Previously had used '...' % ... instead of the the format function.

Both format and str.format take the sprintf formatting codes.

For more, see the docs at library/string.html. See also https://mkaz.github.io/2012/10/10/python-string-format/.

Regular Expressions

import re
s = 'foo123bar456baz'
re.split(r'\d+', s, flags=re.M|re.S) # => ['foo', 'bar', 'baz']

re.findall(r'\d+', s)  # => ['123', '456']
re.findall(r'xxx', s)  # => []

\A is beginning of string
\Z is end of string

Use (?:...) for a non-capturing group.

re.match(r'\d{3}', s)   # looks for that at start of `s`
re.search(r'\d{3}', s)  # looks for that anywhere in `s`

re.match and re.search return None if no match.

some_group = re.search(r'some-regex', line)
some_group.group(0)    # Gets you the match object.

# This is the one you usually want.
re.findall(r'...', s) # Global search. Returns a possibly-empty list.

re.findall(r'\{\{(.+?)}}', 'foo 12 {{bar}} 123{{baz}}45moo {{oof}}')
# => ['bar', 'baz', 'oof']

To search/replace: re.sub. Does a global search/replace. Use \1, \2, etc. to use groups in the replace-text.

# re.sub(regex, replacements, text)
re.sub(r'...(\d)-(\d)...', r'...\2-\1...', some_text)

TODO:

replace unbreakable whitespace with space character.

Unicode

Read http://nedbatchelder.com/text/unipain.html.

Unicode code points are written as 4, 5, or 6 hex digits prefixed with “U+”. Every character has an unambiguous full name in uppercase ASCII (for example, “CHECK MARK”).

Code points map to bytes via an encoding. Use UTF-8.

Legacy: Back in Python 2, "this" gave you an str — a sequence of bytes. u"this" gave you a unicode — a sequence of code points.
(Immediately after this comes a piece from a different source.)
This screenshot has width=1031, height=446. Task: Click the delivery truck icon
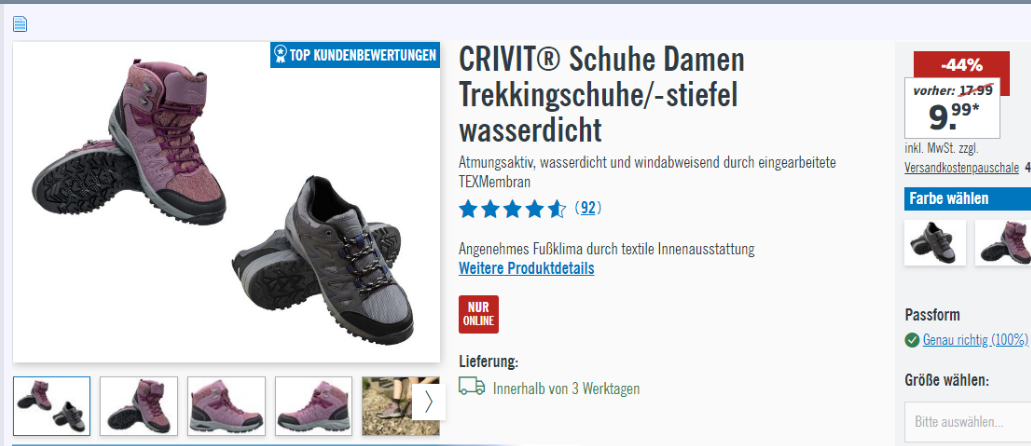[x=471, y=387]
You could then do unicode_s.encode('utf-8') to get a str (bytes), and s.decode('utf-8') to get a unicode (u”one of these”). Concatenating u”this” + “that” gets you u”thisthat” (a unicode). Python 2 tries to be helpful by doing implicit conversions, but this can result in pain.

In Python 3: "this" is a str, which is a sequence of code points. b"this" is a bytes, a sequence of bytes.

Python 3 does not try to implicitly convert for you; 'this' + b'that' fails. b’this’ != ‘this’.

open('foo.txt', 'r').read() gets you unicode/str (using the default encoding on this machine as reported by locale.getpreferredencoding()). open('foo.txt', 'rb').read() gets you bytes.

import locale
locale.getpreferredencoding()  # => 'UTF-8'

Careful: on Windows, the default encoding may be CP-1252 (“Windows-1252”?).

Data coming into or going out of your program is all bytes. Decode incoming bytes into unicode:

'hi there'.encode()  # => b'hi there'
b'hey'.decode()      # => 'hey'